Hoffman made his theatrical film debut (as both writer and director) with the MGM/Jim Henson Pictures comedy Good Boy! (2003), which opened at No. 3 at the U.S. box office and grossed $45.3 million worldwide on an $18 million budget. He was nominated for a Primetime Emmy Award as part of the writing team for the 81st Academy Awards (2009). Hoffman has also contributed, as both a writer and producer, to the HBO series Looking (2014–2015) and the Netflix series Grace and Frankie (2016–2022).

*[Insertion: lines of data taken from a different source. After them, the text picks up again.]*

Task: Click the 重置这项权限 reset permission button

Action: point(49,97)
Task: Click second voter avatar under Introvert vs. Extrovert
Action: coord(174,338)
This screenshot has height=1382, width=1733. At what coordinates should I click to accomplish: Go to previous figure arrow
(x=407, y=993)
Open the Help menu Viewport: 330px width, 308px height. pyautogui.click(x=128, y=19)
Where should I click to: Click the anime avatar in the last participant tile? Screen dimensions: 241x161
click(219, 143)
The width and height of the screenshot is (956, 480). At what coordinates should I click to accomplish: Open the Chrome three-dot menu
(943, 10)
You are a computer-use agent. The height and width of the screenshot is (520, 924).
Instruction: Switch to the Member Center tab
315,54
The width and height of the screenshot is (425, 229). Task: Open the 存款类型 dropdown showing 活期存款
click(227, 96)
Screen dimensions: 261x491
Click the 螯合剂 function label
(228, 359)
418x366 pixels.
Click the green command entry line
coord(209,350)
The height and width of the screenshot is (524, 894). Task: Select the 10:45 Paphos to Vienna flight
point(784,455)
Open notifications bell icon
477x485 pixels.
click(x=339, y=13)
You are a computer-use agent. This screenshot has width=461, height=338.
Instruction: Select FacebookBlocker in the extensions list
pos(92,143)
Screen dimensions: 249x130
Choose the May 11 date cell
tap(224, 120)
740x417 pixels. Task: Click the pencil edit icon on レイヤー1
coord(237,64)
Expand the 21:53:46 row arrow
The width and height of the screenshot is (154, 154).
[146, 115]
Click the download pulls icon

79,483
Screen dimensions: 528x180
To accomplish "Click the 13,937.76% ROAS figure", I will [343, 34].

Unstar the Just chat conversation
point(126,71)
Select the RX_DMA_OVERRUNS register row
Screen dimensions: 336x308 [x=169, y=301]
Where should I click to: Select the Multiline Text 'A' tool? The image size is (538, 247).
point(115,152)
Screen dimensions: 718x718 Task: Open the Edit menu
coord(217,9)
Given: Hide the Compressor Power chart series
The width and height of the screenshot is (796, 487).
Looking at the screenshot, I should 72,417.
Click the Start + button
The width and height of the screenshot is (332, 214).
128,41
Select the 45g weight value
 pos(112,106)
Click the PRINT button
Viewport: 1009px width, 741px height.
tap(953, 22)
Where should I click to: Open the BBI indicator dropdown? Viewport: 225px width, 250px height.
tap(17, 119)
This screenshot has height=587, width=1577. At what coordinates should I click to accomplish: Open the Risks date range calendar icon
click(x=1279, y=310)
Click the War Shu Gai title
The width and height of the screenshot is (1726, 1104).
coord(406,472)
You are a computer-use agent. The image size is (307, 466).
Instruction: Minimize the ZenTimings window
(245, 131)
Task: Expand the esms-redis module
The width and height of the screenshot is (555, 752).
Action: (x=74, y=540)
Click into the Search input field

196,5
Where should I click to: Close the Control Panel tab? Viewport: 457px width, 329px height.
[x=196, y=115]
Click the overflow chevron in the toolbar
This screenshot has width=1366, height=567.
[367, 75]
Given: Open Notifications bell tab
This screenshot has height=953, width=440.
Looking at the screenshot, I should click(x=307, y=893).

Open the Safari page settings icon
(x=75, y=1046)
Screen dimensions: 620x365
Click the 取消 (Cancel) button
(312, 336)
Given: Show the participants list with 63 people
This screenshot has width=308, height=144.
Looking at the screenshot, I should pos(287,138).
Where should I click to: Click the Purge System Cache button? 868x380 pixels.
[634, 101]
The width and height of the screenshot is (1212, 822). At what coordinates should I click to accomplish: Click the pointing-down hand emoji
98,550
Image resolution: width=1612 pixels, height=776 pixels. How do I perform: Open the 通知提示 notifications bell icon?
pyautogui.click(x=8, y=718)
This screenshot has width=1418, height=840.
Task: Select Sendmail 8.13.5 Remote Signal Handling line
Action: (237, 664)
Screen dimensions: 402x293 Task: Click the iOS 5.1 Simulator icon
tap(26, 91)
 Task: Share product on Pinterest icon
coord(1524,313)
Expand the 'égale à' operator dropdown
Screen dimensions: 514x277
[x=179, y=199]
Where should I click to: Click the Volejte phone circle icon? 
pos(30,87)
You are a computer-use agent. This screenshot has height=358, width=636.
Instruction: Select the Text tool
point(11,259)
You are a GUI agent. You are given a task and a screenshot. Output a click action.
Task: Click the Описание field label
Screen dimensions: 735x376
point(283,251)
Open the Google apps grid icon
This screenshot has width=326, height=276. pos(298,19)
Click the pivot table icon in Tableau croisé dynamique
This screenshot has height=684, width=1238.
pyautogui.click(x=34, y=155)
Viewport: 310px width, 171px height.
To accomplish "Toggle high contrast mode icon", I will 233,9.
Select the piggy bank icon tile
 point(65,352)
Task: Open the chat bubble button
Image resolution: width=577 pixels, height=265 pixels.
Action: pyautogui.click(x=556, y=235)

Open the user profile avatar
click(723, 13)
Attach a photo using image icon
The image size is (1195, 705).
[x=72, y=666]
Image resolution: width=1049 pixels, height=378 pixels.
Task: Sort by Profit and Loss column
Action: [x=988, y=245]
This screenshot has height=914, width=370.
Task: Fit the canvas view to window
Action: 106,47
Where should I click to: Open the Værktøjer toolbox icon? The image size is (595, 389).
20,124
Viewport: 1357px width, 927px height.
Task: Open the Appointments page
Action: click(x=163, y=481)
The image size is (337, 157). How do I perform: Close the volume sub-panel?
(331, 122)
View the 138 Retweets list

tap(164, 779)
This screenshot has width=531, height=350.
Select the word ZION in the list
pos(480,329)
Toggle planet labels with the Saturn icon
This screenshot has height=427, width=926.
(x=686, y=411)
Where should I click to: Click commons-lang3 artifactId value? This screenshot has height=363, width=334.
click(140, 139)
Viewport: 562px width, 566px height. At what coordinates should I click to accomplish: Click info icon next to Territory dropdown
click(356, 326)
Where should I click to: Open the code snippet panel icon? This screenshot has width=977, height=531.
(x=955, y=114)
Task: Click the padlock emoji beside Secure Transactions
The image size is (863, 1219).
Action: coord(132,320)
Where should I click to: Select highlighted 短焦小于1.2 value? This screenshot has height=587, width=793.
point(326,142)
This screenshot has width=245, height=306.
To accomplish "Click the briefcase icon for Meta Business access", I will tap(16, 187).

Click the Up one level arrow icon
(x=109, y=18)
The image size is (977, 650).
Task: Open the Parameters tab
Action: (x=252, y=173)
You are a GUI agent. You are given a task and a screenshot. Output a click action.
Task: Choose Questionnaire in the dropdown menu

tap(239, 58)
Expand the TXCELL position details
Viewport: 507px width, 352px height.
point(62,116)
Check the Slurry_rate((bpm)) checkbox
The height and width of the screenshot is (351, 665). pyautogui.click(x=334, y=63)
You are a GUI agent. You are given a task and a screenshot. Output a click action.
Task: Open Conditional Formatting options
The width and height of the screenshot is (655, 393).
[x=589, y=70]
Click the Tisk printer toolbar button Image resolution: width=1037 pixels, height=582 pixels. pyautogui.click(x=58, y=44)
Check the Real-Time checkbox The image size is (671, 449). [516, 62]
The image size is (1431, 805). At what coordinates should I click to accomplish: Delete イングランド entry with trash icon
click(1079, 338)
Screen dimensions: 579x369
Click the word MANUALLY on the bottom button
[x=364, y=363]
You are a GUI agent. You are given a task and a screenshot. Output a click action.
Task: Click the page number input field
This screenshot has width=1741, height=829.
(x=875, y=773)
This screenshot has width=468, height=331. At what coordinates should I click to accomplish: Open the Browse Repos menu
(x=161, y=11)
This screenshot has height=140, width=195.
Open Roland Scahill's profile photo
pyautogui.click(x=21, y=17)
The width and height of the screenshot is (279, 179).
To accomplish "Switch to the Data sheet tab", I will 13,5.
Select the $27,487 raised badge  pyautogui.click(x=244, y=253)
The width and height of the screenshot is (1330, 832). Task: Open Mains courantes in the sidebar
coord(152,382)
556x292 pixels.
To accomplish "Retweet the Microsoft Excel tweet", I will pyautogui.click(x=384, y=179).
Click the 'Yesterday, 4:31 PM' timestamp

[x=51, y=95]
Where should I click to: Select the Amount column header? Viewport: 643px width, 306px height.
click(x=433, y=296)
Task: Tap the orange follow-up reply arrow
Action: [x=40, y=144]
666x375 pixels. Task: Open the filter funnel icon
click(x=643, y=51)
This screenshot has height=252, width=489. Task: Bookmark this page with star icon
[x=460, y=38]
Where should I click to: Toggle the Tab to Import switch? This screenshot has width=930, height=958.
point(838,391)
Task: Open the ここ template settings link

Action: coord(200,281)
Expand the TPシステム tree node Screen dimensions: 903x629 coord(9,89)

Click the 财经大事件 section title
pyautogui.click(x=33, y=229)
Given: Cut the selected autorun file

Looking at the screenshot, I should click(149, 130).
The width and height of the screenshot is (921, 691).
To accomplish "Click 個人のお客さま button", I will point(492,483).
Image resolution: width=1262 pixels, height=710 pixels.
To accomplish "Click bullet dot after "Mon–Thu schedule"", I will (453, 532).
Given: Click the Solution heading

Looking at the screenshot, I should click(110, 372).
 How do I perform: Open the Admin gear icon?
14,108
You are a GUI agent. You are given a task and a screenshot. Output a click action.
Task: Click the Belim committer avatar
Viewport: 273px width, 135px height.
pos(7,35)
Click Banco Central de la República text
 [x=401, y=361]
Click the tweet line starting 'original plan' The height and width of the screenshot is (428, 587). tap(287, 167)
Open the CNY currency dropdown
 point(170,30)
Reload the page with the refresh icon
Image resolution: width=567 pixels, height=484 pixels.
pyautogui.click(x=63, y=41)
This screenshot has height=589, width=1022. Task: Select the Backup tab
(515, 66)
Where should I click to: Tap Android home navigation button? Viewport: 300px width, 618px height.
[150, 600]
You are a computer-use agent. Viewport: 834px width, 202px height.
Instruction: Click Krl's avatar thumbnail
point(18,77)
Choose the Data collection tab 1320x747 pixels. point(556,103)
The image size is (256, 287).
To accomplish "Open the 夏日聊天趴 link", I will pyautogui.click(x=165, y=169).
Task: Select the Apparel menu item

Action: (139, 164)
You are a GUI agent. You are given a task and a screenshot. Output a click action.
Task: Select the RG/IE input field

In 2021, Hoffman co-created the hit Hulu original series Only Murders in the Building, alongside Steve Martin.

Hoffman played the Mad Hatter in Disney's Adventures in Wonderland (1992–1995).

Filmography
Attack of the 5 Ft. 2 In. Women (1994) as Jeff Googooly
Fortune Hunter (1994) as Harry Flack
Adventures in Wonderland (1992–94) as Mad Hatter / Copy-Catter Hatter
Courthouse (1995) as Morgan / Justine's Assistant
The Larry Sanders Show (1996) as David
Northern Lights (1997) as Joe Scarlotti
Only Murders in the Building (2021), series co-created with Steve Martin

References

External links
 
 

Living people
American male film actors
American male television actors
American male stage actors
Male actors from New York (state)
American gay writers
American LGBT screenwriters
LGBT producers
Year of birth missing (living people)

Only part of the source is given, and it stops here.